DOCUMENT SEGMENT:
== == ==

Detecting objects in an image can be accomplished in a variety of ways, but among them YOLO (You Only Look Once) is by far the most easy and efficient one.

Since YOLO is based on deep learning and deep learning has two faces (training and testing/execution) you may be wondering which side of the coin we will focus on here.
Well, the process of training a neural network may be a complex task that requires time, powerful hardware (possibly GPU+Cuda), expertise in the specific field and a trial and error scientific approach.

Here instead we will see how to use a pre-trained YOLO network included into Deeplearning4j, the powerful open source Java library for deep learning that joined the Eclipse ecosystem in 2017.

== == ==

WHAT TO PRODUCE:
Repeat word for word the part of the YOLO object detection text above between "Detecting objects in" and "focus on here.", inclusive.

COLLECTED DATA:
== == ==

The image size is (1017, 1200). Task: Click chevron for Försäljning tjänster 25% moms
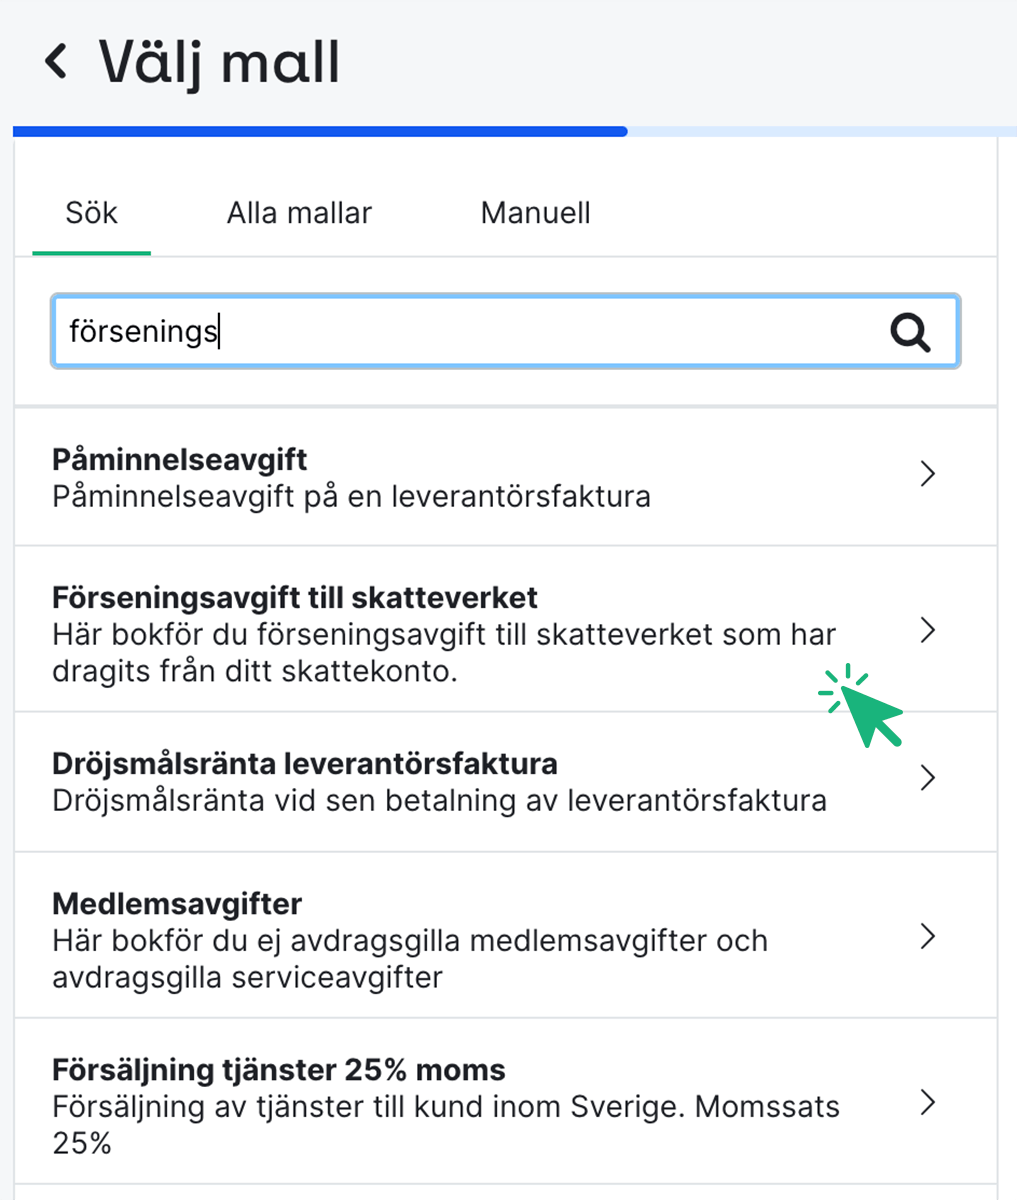coord(928,1103)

== == ==

RESULT FOR THIS EXERCISE:
Detecting objects in an image can be accomplished in a variety of ways, but among them YOLO (You Only Look Once) is by far the most easy and efficient one.

Since YOLO is based on deep learning and deep learning has two faces (training and testing/execution) you may be wondering which side of the coin we will focus on here.